Пока Хел шел по длинной аллее, ему не видно было, что они сделали с домом; широкие ветви кедров скрывали замок от глаз. Но, подойдя к террасе, он смог увидеть все, что осталось от его жилища, и оценить масштаб разрушений. Центральное здание и восточный флигель были уничтожены, стены взорваны, и разлетевшиеся при взрыве камни валялись повсюду; некоторые куски гранита и мрамора откатились далеко в сторону и лежали, зарывшись в истерзанную землю, метрах в пятидесяти от здания.

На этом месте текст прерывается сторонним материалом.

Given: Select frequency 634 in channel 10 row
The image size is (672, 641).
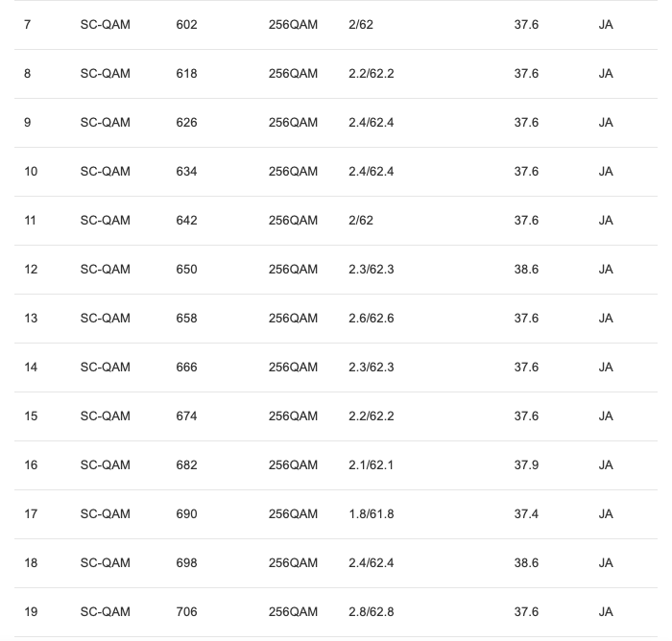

Низкая зазубренная стена окружала зияющие дыры погребов; глубокие тени залегли в этих темных провалах; сквозь камни из подземных ручейков просачивалась вода, и оттуда веяло промозглой сыростью и холодом. Большая часть западного флигеля уцелела, и там, где стены обвалились, комнаты стояли открытые всем ветрам и непогоде. Здание, видимо, еще и подожгли; полы провалились, осели; обугленные, покореженные балки свисали, покачиваясь, готовые вот-вот упасть. Стекла во всех окнах вылетели, и над ними, там, где гудели, взмывая вверх, языки пламени, остались широкие черные мазки сажи и копоти. Запах горелого дуба доносился до Хела вместе с легким ветерком, который трепал обрывки занавесей.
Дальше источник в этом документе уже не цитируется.